Possibility of selling covered calls with IB's Stock Yield Enhancement Program

Discussion in 'Interactive Brokers' started by tonyf, Jul 17, 2020.

  1. tonyf

    tonyf

    I am aiming to extract some cash out of my long position by writing OTM covered calls.
    Would it be possible to do so if the securities are lent out?

    FAQ is silent on this matter: https://ibkr.info/node/1838
     
  2. newwurldmn

    newwurldmn

    It should be in a margin account.
     
  3. Yep, no issues at all.

    Can a client write covered calls against stock which has been loaned out through the Stock Yield Enhancement Program and receive the covered call margin treatment?
    Yes. A loan of stock has no impact upon its margin requirement on an uncovered or hedged basis since the lender retains exposure to any gains or losses associated with the loaned position.
     
    ironchef likes this.
  4. tonyf

    tonyf

    Perfect - will go ahead with that.

    I am equally flirting with the idea of placing OTM naked puts to lower my purchase price:

    I do not own any XYZ shares and am considering selling a put to buy the shares at a lower price - August Puts @ $10 strike are quoted 1.05x1.25

    Am i right in understanding that if I sold 10 contracts at 1.15, I would earn 10x100x1.15 (multiplier = 100) today, and may end up having to buy the shares at 10$ if they drop and option buyer agrees to sell?
     
  5. I wouldn't look at it as "option buyer agrees to sell". Just view them as ITM (in-the money) or OTM (out of the money) at expiration. If you're short and the option finishes ITM, you're assigned and obligated to take the shares with a cost basis of $10-$1.15 = $8.85 per contract.
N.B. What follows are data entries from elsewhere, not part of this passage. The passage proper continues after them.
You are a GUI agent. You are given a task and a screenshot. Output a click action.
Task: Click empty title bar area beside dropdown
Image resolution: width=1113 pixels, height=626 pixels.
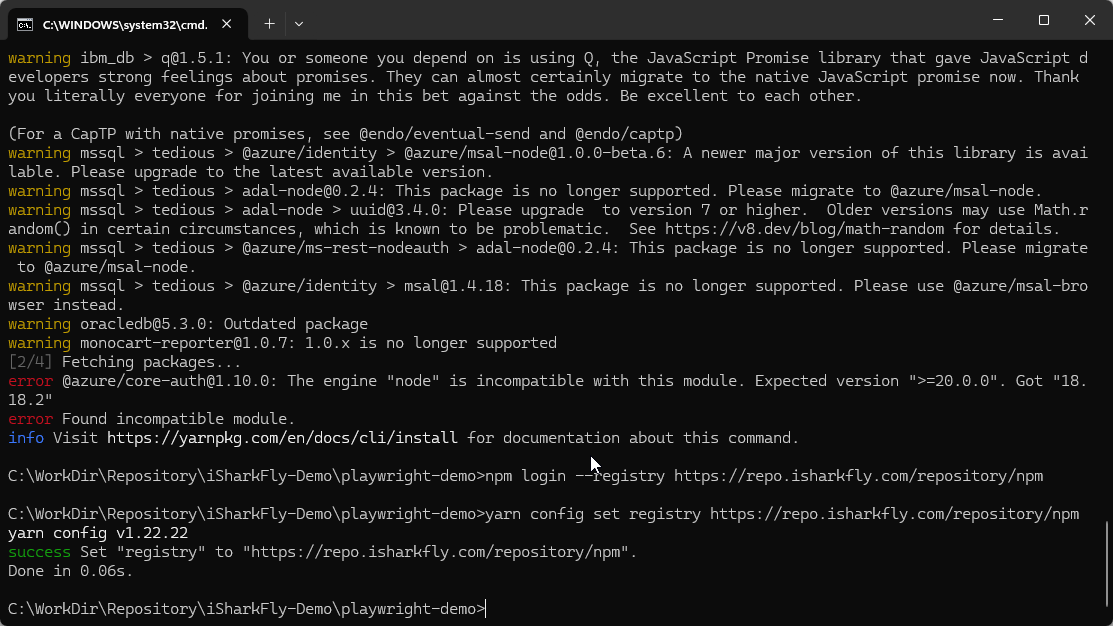pyautogui.click(x=639, y=20)
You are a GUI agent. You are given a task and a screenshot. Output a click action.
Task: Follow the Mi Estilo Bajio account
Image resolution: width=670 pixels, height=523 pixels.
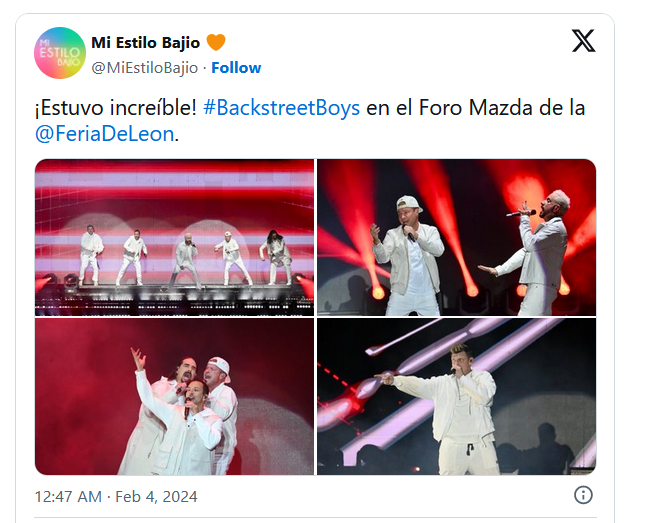pos(236,68)
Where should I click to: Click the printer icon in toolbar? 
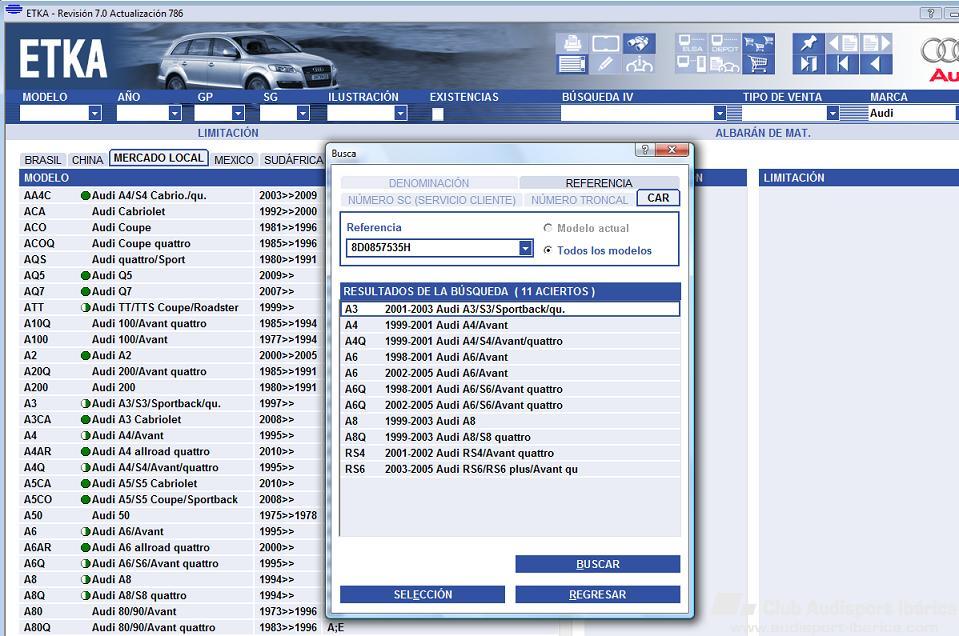[x=572, y=43]
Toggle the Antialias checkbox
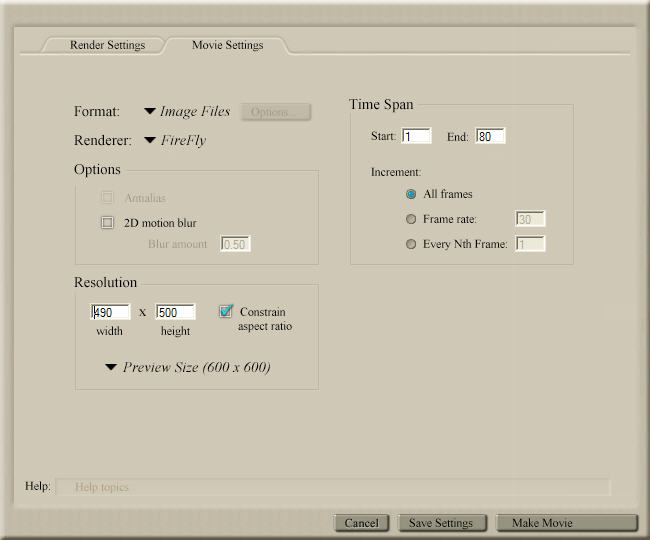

If it finishes at $5, you still have effectively paid $8.85, so you're about $4 underwater to start. If it finishes above $10, you keep the entire premium and don't take the shares.
     
  6. tonyf

    tonyf

    Yes got that. Is there a possibility of pulling the margin impact with the excel api?
     
  7. Yes, you can get that information via API. Recently new functionality was added to get margin impact of an intended trade directly. Previously it required a two-step approach:
    step 1: get your current initial/maintenance margin of your account.
    step 2: submit the intended order as a what-if order and receive the resulting initial/maintenance margin of your account if the order would have been executed. The margin requirement of this order is the difference between the two values of the account margin requirement (i.e. after minus before).
     
  8. tonyf

    tonyf

    Perfect - and how would I do that if I may ask?
     
  9. I'm not familiar with the excel API. I have done this two-step approach in the past using the Java API.